## Prompt
Edit the items so that each "Screen dimensions" reads "Display size" instead, and leave everything else unchanged.
╭─ Raw records
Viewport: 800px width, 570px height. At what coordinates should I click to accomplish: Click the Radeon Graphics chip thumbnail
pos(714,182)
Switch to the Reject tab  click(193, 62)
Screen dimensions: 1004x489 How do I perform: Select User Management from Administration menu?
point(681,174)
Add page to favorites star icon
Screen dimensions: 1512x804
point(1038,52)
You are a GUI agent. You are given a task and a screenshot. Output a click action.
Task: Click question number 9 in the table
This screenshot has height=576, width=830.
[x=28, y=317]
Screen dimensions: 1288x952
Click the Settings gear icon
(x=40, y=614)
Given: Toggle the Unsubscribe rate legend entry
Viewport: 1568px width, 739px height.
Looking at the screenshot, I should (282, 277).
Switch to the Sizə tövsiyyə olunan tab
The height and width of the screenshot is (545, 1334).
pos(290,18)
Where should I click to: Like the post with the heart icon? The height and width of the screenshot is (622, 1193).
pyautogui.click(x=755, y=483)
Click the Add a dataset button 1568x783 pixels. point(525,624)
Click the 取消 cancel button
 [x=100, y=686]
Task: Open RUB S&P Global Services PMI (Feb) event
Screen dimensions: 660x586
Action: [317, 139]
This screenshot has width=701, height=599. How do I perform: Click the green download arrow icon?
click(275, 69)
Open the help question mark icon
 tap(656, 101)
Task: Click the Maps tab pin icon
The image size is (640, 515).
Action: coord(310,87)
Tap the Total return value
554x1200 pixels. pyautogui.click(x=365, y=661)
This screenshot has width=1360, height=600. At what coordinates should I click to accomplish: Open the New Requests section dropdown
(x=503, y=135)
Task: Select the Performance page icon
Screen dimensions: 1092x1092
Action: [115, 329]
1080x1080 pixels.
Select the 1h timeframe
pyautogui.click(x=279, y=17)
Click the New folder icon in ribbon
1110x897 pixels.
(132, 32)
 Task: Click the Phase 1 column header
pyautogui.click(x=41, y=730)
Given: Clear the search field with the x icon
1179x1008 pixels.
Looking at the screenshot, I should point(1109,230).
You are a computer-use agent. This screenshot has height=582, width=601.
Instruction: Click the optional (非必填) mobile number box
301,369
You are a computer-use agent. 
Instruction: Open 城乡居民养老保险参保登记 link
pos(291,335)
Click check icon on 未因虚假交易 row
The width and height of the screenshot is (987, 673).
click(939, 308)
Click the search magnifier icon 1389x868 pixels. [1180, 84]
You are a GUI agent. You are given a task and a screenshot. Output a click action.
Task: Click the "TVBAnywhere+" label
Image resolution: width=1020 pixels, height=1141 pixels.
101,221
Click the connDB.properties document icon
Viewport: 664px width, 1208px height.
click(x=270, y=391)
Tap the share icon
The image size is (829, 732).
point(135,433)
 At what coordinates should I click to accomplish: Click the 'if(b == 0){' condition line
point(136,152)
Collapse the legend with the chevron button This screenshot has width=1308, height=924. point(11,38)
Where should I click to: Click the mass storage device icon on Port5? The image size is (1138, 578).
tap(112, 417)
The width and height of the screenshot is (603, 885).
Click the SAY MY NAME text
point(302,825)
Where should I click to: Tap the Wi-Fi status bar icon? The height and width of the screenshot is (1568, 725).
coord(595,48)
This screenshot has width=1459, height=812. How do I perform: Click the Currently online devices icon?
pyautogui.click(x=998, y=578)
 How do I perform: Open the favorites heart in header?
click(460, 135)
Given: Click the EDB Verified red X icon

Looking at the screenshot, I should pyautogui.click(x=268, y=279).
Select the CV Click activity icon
╰─
## Complete answer
Viewport: 800px width, 570px height. At what coordinates should I click to accomplish: Click the Radeon Graphics chip thumbnail
pos(714,182)
Switch to the Reject tab  click(193, 62)
Display size: 1004x489 How do I perform: Select User Management from Administration menu?
point(681,174)
Add page to favorites star icon
Display size: 1512x804
point(1038,52)
You are a GUI agent. You are given a task and a screenshot. Output a click action.
Task: Click question number 9 in the table
This screenshot has height=576, width=830.
[x=28, y=317]
Display size: 1288x952
Click the Settings gear icon
(x=40, y=614)
Given: Toggle the Unsubscribe rate legend entry
Viewport: 1568px width, 739px height.
Looking at the screenshot, I should (282, 277).
Switch to the Sizə tövsiyyə olunan tab
The height and width of the screenshot is (545, 1334).
pos(290,18)
Where should I click to: Like the post with the heart icon? The height and width of the screenshot is (622, 1193).
pyautogui.click(x=755, y=483)
Click the Add a dataset button 1568x783 pixels. point(525,624)
Click the 取消 cancel button
 [x=100, y=686]
Task: Open RUB S&P Global Services PMI (Feb) event
Display size: 660x586
Action: [317, 139]
This screenshot has width=701, height=599. How do I perform: Click the green download arrow icon?
click(275, 69)
Open the help question mark icon
 tap(656, 101)
Task: Click the Maps tab pin icon
The image size is (640, 515).
Action: coord(310,87)
Tap the Total return value
554x1200 pixels. pyautogui.click(x=365, y=661)
This screenshot has width=1360, height=600. At what coordinates should I click to accomplish: Open the New Requests section dropdown
(x=503, y=135)
Task: Select the Performance page icon
Display size: 1092x1092
Action: [115, 329]
1080x1080 pixels.
Select the 1h timeframe
pyautogui.click(x=279, y=17)
Click the New folder icon in ribbon
1110x897 pixels.
(132, 32)
 Task: Click the Phase 1 column header
pyautogui.click(x=41, y=730)
Given: Clear the search field with the x icon
1179x1008 pixels.
Looking at the screenshot, I should point(1109,230).
You are a computer-use agent. This screenshot has height=582, width=601.
Instruction: Click the optional (非必填) mobile number box
301,369
You are a computer-use agent. 
Instruction: Open 城乡居民养老保险参保登记 link
pos(291,335)
Click check icon on 未因虚假交易 row
The width and height of the screenshot is (987, 673).
click(939, 308)
Click the search magnifier icon 1389x868 pixels. [1180, 84]
You are a GUI agent. You are given a task and a screenshot. Output a click action.
Task: Click the "TVBAnywhere+" label
Image resolution: width=1020 pixels, height=1141 pixels.
101,221
Click the connDB.properties document icon
Viewport: 664px width, 1208px height.
click(x=270, y=391)
Tap the share icon
The image size is (829, 732).
point(135,433)
 At what coordinates should I click to accomplish: Click the 'if(b == 0){' condition line
point(136,152)
Collapse the legend with the chevron button This screenshot has width=1308, height=924. point(11,38)
Where should I click to: Click the mass storage device icon on Port5? The image size is (1138, 578).
tap(112, 417)
The width and height of the screenshot is (603, 885).
Click the SAY MY NAME text
point(302,825)
Where should I click to: Tap the Wi-Fi status bar icon? The height and width of the screenshot is (1568, 725).
coord(595,48)
This screenshot has width=1459, height=812. How do I perform: Click the Currently online devices icon?
pyautogui.click(x=998, y=578)
 How do I perform: Open the favorites heart in header?
click(460, 135)
Given: Click the EDB Verified red X icon

Looking at the screenshot, I should pyautogui.click(x=268, y=279).
Select the CV Click activity icon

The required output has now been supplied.